Mean Average Precision (MAP) performance on the dataset.

Fig 6

Mean Reciprocal Rank (MRR) performance on the dataset.

As we have pointed out earlier, all these improvements are largely due to the strictness in qualifying a candidate paper which removed less relevant papers to the target paper. This, therefore, increases the system’s ability to return relevant and useful recommendations at the top of the recommendation list.

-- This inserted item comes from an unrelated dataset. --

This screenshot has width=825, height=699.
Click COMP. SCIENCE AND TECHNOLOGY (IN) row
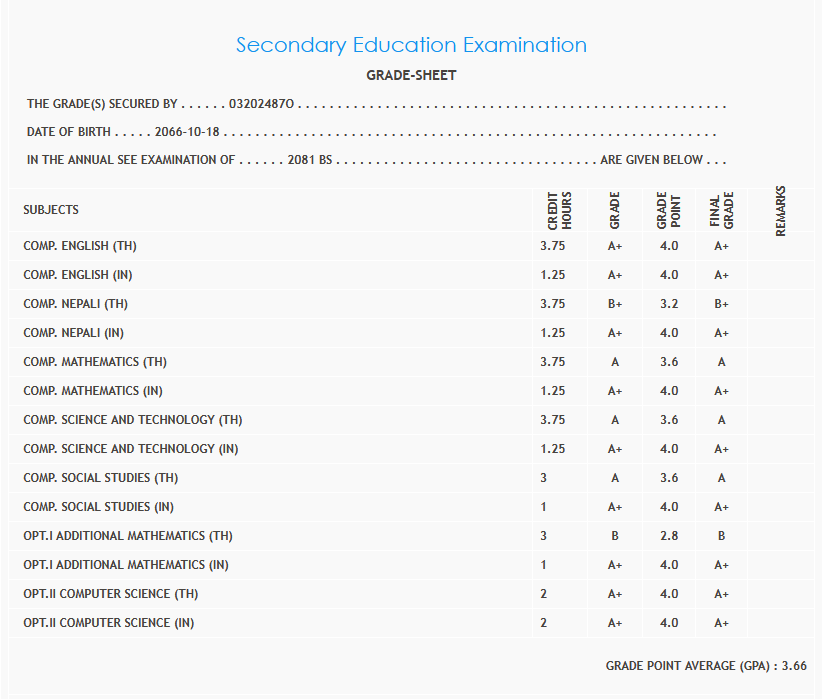tap(131, 449)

6. Conclusion and future work

In this paper, we utilized the publicly available contextual metadata to leverage the advantages of collaborative filtering approach in recommending a set of related papers to a researcher based on paper-citation relations. The approach mined the hidden associations between a research paper and its references and citations using paper-citation relations. The rationale behind the approach is that, if two papers are significantly co-occurring with the same citing paper(s), then they should be similar to some extent. As demonstrated using a publicly available dataset, our proposed method outperforms the baseline methods in measuring both the overall performance and the ability to return relevant and useful research papers at the top of the recommendation list. Based on the three most commonly used information retrieval system metrics, our proposed approach have significantly improved the baseline methods based on precision, recall and F1 measures. Our proposed approach has also recorded significant improvements over the baseline methods in providing relevant and useful recommendations at the top of the recommendation list based on mean average precision (MAP) and mean reciprocal rank (MRR). In addition to considering the collaborative relations among research papers, our next line of research is to also put into cognizance the public contextual contents, such as titles and abstracts of the recommending papers for better performances.